Densitometry is then performed on captured images using software packages such as Image-Pro Plus (Media Cybernetics). In preparation for densitometry measurements, the image analysis system is first calibrated using an image of a blank section of the glass slide (incident light) and an obscured section of the slide (infinite optical density). Images are then taken from matched regions of interest from immunostained tissue sections at comparable levels of the brain, converted to greyscale and the optical density (absorbance) determined. A correction is then applied to each of these images by subtracting the optical density measurement of the immunostaining from the optical density measurement from a region of background staining. Optical density units have no dimension and are logarithmic, and the value reflects the amount of photons absorbed or transmitted; an optical density of zero indicates all photons are transmitted, and an optical density of 1.0 indicates that 90 % of all photons are absorbed, while an optical density of 2.0 indicates that 99 % of all photons are absorbed.

3.6.3 Electron Microscopy

While immunohistochemical localization of myelin proteins (and oligodendrocytes ) provides essential microscopic data when assessing white matter injury , electron microscopy is considered the “gold standard” technique for assessing myelination as it detects changes at the ultrastructural level. The methodology for preparing tissue for electron microscopy is presented in Sect. 3.4.3. Semi-thin and/or ultrathin sections can be used to assess the areal density of myelinated and unmyelinated axons, as well as inner axon diameter and outer axon diameter (axon + myelin sheath ) in nonoverlapping fields from a number of sections using ImageJ software. The conduction velocity of an axon is closely related to the axon diameter and myelin sheath thickness [108], thus dividing the inner axon diameter by the outer axon diameter (known as the g-ratio) provides a measure of conduction velocity. It is thought that the g-ratio of a myelinated axon is optimized to reach maximal efficiency and physiological function. A theoretical g-ratio value of 0.6 was first described by Rushton [109]; however, it is now acknowledged that different central white matter tracts have different optimal g-ratios [110].
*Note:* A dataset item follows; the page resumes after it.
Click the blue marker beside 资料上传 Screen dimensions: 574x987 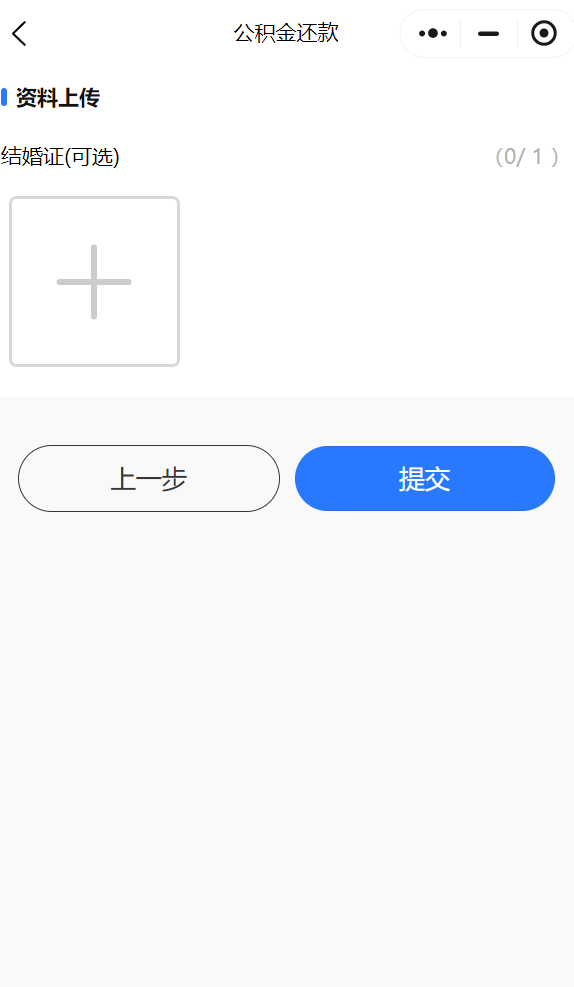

While there is much focus on the myelinated axon, the assessment of unmyelinated tracts should not be overlooked. In a recent study in the rabbit model of cerebral palsy induced by antenatal hypoxia - ischemia , a decrease in the number and function of unmyelinated fibers was associated with hypertonia, with the loss of myelinated fibers occurring secondary to the motor deficits [111].

4 Conclusion

Here we have described a variety of methodological approaches that should be considered for the detection and assessment of perinatal white matter injury . Although not described in this chapter, a wide range of molecular techniques (e.g., qPCR and in situ hybridization) and transgenic animal models are available to complement these methods, as well as provide detailed mechanistic data of the pathogenesis of perinatal white matter injury , including regulators of oligodendrocyte proliferation and maturation [49, 54]. Behavioral assessment should also be considered in order to provide functional outcomes associated with experimental white matter injury and treatment strategies. A battery of behavioral tests, including motor, cognitive, and somatosensory paradigms, that can be used in rodents to investigate long-term outcomes are detailed in Chapter 11. Use of such combination approaches will further our understanding of the cellular and molecular mechanisms of perinatal white matter injury, with the aim to develop regenerative strategies to promote normal brain development and function in this group of infants.